You are going to run into a lot of confusing information, because some people meter at 200 to ensure extra exposure in the shadows, while others meter at 200 in order to ensure highlight density with pulled development.
IMHO, it is better to approach the question in a different way:
1) Choose your development based on the contrast you want; and then
2) Choose your metering EI based on the development you have chosen, and whether you want to manipulate shadow or highlight density.
Read that post very carefully. You pick a film contrast based on the contrast in the scene and the contrast you want to achieve on paper. That tells you the development time. Once you have your development time, you will then achieve a particular film speed. The formal expression of this approach is BTZS, which you can read about in Phil Davis' book.
It's worth keeping in mind that a B&W negative is basically not going to suffer in any way whatsoever for a 1-stop over-exposure. So you can expose it anywhere from 200 to 400, process it normally (as if it was 400) and get good prints from it. So in the common case, NO reduction in development is actually necessary when shooting at a lower EI.
Usually people shoot at lower EIs because the contrast of the scene mandates a reduced development time. Say you have deep shadows and glinting highlights and want to maintain detail in both areas. Reducing development can help you get there (it has other side-effects but we'll ignore that) but the reduced development means that the film needs more exposure in order to not come out too thin and unprintable. For example, I sometimes shoot Pan-F (a contrasty ISO50 film) at about EI16 to EI25 because I like to reduce the contrast.
So I think you have the causality backwards in your head. Instead of thinking "I wish to shoot at 200, how long do I develop for?", the approach is usually "I need to reduce contrast this much, how much exposure do I need?"

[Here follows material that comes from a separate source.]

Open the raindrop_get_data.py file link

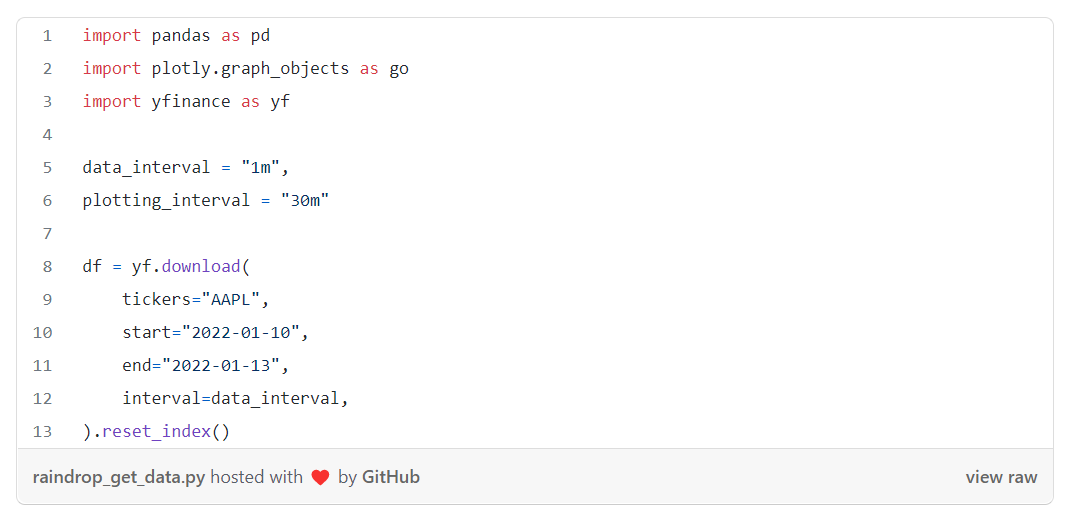(118, 477)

The "I want this speed" approach is really only taken for pushing, e.g. because you don't have enough light / shutter speed / aperture to get the photo without pushing. Note that pushing to higher EIs doesn't magically increase the film speed, i.e. Tri-X "pushed to 1600" doesn't achieve ISO1600 sensitivity. What happens is that a mid-tone will still come out as a midtone, some shadow detail will be lost and highlight detail will become un-printably bright. So pushing generally works best in scenes of very narrow dynamic range.